小説
教授の新たな愉しみ(後)



「私の兄でよければ紹介しようか?」
「え?」

 教授がなんか言い出した。
 猫田の声に被さり、複数の声がかかる。

「兄は弟の私がいうのもなんだが、ひとを支配することが得意……違うな。上手くてね。もちろん、君が望む意味でも、だ。
 肉体、精神問わず、ハードなものからお遊びまで幅広く付き合えるひとだ。
 分かりやすい例えでいうと、腹に一発いれて嘔吐した君の頭を踏みつけ、吐瀉物を食べることを命令した後、それが出来た君をやさしく褒める、もしくは汚いと蔑むようなことを、翌日の体に影響がでないように心から愉しみつつやってくれるだろう」

 その手の嗜好で想像しやすい内容を、呼吸するようにできる兄がいると言った教授に、図書室中の視線が集まった。
 けれど、猫田は悲しそうな顔で首を振る。

「俺は、教授がいいんです……」
「どうしてもかね?」

 こくり、と力なく猫田は頷く。

「でも、そういうことをしたくないっていうのは当たり前ですから……。嫌な話しちゃってすいませんでした」

 猫田は僅かに涙を浮かべ、すん、と鼻を啜りながら頭を下げた。

 これは泣くほどの事態だったのか。

 理解できない道ゆえに深刻さも理解できない生徒達は、いつもほにゃほにゃした笑顔の猫田が泣いたことに驚愕する。
 思わず教授へ向けた視線に、訴えるような懇願を込めた。
 その視線に応えたわけではないだろうが、教授はすんすん鼻を鳴らしながら立ち去ろうとした猫田の腕をとって引きとめた。

「へ?」

 教授は赤くなった猫田の鼻や目、全体的に情けなくくしゃくしゃな顔をじっと見つめて、ひとつ頷いた。

「君は、私に所謂『ご主人様』になって欲しいのかね?」

 この期に及んでこの教授、なにを抜かし始めるのだろうか。

 こくこく頷く猫田に複雑な顔をした教授だが、一言「いいだろう」と呟く。

「悪いが私は上下関係ならともかく、主従関係というのは築いたことがないし、築くつもりもない。
 だが、君が私と恋人関係になってくれるなら、私は『恋人のおねだり』を全力で叶えるだけの甲斐性は見せよう」
「本当ですか!」

 猫田は歓喜の表情でいうが、見守っていた生徒は「本気ですか」と叫びたかった。

「俺、おれ……ず、ずっと教授が好きで……好きなひとに甚振ってもらえたらって……」

 猫田のカミングアウトにノーマルの教授は苦笑いするが、どこか嬉しそうでもある。

「では、私と恋人になってくれるかね?」
「喜んで!」
「ありがとう。では、一週間ほど待っていてくれ」
「え?」

 教授はふう、と遠い目をする。

「兄に、ドS調教を施してもらってくる」

 一週間後、休みをとって実家に帰っていた教授は、学園に戻ってから出迎えに抱きついてきた猫田を「はしたない」と言って引っ叩いた。

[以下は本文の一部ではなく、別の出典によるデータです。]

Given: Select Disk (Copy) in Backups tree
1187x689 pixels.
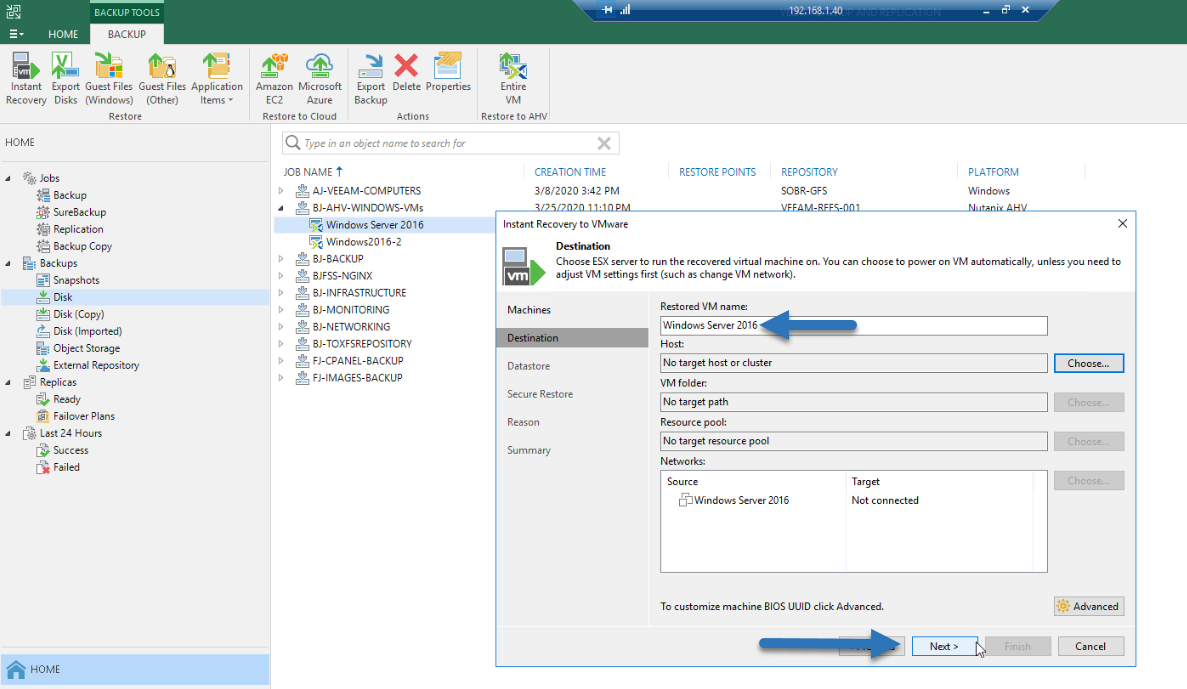Looking at the screenshot, I should [79, 314].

「ドMに調教するのは簡単だよう。でも、ドSに仕立て上げるのも楽しいんだよ? おどおどしてた子が普通に人間椅子に座るようになるところとか、良い仕事したなーって思うもん。
 まあ、さすがに実の弟が『一人前のご主人様にしてくれ』とか言ってきた時は驚いたね。でも、身内だから余計に気合が入っちゃった!」
「おい、外道。俺の耳が穢れる話をするんじゃねえ」
「なにさ、お前が『一体なにをしてくれた』って怒鳴り込んできたんじゃない」

 学園で風紀委員長を任せられている青年は、初等部に入学したての頃に出会った当時初等部最高学年の先輩である教授の兄に、電話越しの舌打ちを贈った。
 たった一年で終わるはずの付き合いだったのに、中等部、高等部へ進んでからもしょっちゅう離れた校舎に足を運んで構い倒してくれた先輩とは、社会人となっても頻繁にやりとりをしている。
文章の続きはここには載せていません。